El Precio de la Austeridad: La Historia de Vivir con Mariana

—¿Otra vez vas a dejar la luz encendida, Andrés? —La voz de Mariana retumbó en el pasillo oscuro, donde apenas se colaba la luz naranja de los faroles de la calle. Me detuve en seco, con el interruptor aún caliente bajo mi dedo. Era la tercera vez esa semana que me sorprendía intentando iluminar la sala después del atardecer.

—Solo son unos minutos, Mariana. No veo nada —respondí, tratando de sonar tranquilo, aunque por dentro hervía de frustración.

Ella suspiró, ese suspiro largo y resignado que ya conocía bien. —¿Sabes cuánto subió la factura de luz el mes pasado? No podemos darnos esos lujos, Andrés. No en este país, no con lo que ganamos.

Tenía razón, claro. Vivir en Buenos Aires con un sueldo de maestro y ella como empleada administrativa no nos daba para grandes cosas. Pero lo que empezó como una estrategia para sobrevivir a la inflación y los aumentos de tarifas se fue transformando en una obsesión que devoraba cada rincón de nuestra vida.

Al principio, hasta me parecía admirable su disciplina: Mariana llevaba un cuaderno donde anotaba cada gasto, cada centavo que salía del monedero.
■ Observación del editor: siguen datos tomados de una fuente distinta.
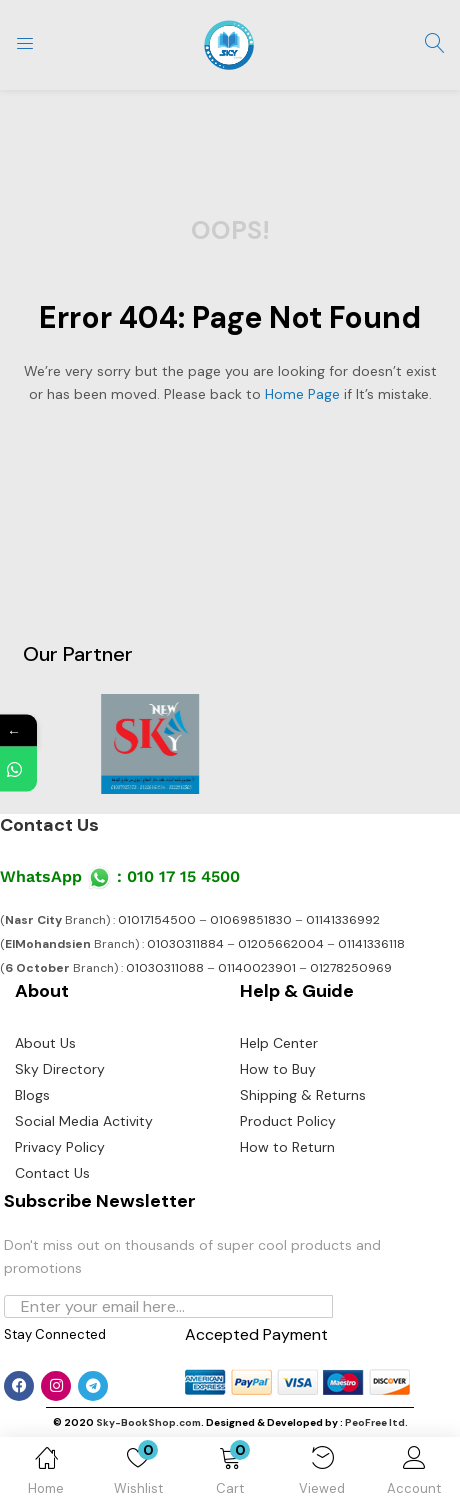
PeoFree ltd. (376, 1422)
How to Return (287, 1147)
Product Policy (288, 1121)
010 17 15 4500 (183, 876)
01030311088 (165, 968)
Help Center (279, 1043)
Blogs (32, 1095)
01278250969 (351, 968)
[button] (230, 1475)
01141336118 (371, 944)
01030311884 (185, 944)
Los domingos, mientras otros iban al parque o a tomar mate en la plaza, nosotros recorríamos ferias buscando ofertas o productos vencidos que aún se podían consumir. «No es pobreza, es inteligencia financiera», repetía ella con una sonrisa forzada.

Pero pronto las reglas se multiplicaron. Nada de aire acondicionado en verano ni estufa en invierno; duchas rápidas y con agua tibia; solo comprar lo estrictamente necesario y siempre marcas desconocidas. Si quería café, debía ser instantáneo y rendido con agua. El pan era del día anterior porque era más barato. Los cumpleaños se celebraban con una vela y una factura partida en dos.

Mis amigos dejaron de visitarnos. «Tu casa parece un velorio», me dijo una vez Lucas, mi compañero del colegio. Yo reí, pero sentí el golpe. Hasta mi mamá, doña Rosa, empezó a preocuparse:

—¿Están bien, hijo? Te noto flaco y apagado —me decía cuando iba a verla los sábados.

—Estamos ahorrando, má. Mariana dice que es lo mejor —le respondía, aunque cada vez me costaba más creerlo.

La gota que rebalsó el vaso llegó un viernes por la noche. Había cobrado un pequeño bono por horas extras y decidí sorprender a Mariana con una pizza de muzzarella y una botella de vino barato. Cuando llegué a casa, ella estaba sentada en la mesa con su cuaderno y una calculadora.

—¿Gastaste en esto? —preguntó sin mirarme a los ojos.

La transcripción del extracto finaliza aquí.